Since they decided against trading him, maybe Mitch Haniger works? I also wonder about extending a 28-year-old player while in a rebuild. If he has a good 2019 season, J.P. Crawford might be a candidate. He's 24 years old and would be heading to his last pre-arbitration year. A club-friendly five-year deal might make sense, but, again, he'd have to prove himself at the big-league level this coming season.

Surely their top priority is extending Paul Goldschmidt, but this franchise has made a habit of the extensions I'm discussing, such as with Stephen Piscotty (before he was traded, obviously), Kolten Wong, Paul DeJong, Carlos Martinez, Matt Carpenter and many more. Harrison Bader and Jack Flaherty still have two more years of pre-arbitration left, so they are probably the next candidates to watch. Maybe next offseason.

Easy call here: Blake Snell. The 2018 AL Cy Young winner hits arbitration for the first time next offseason. From the sounds of it, such a deal won't be happening, but the Rays should really pursue something with Snell similar to the framework of the Severino and Nola deals. They might not act like it, but they could easily afford something like four years and $50 million.
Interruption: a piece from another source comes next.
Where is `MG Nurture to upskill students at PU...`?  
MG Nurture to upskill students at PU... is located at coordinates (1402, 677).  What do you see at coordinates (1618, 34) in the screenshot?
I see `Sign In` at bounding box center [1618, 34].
Looking ahead to next offseason, closer Jose Leclerc makes sense. He's coming off a season in which he had a 1.56 ERA, 0.85 WHIP and 85 strikeouts in 57 2/3 innings. He's entering his age-25 season and hits arbitration next year with him being eligible for free agency after 2022. If he pitches this coming season like he did last year, the Rangers thinking about a four-year deal would make lots of sense.

I've got nothing here. Aaron Sanchez would've been a good candidate, but he hits free agency after 2020 and wasn't good in his 20 starts last season after an injury-plagued 2017. Maybe Teoscar Hernandez if he has a good 2019 season? Still, he's under team control through 2023.

Until Juan Soto gets closer to arbitration, the only real one to watch here is Joe Ross. He should finally be back to 100 percent this season after his Tommy John surgery. If he pitches like he did in 2016, maybe the Nationals take a look. He's otherwise eligible to be a free agent after 2021.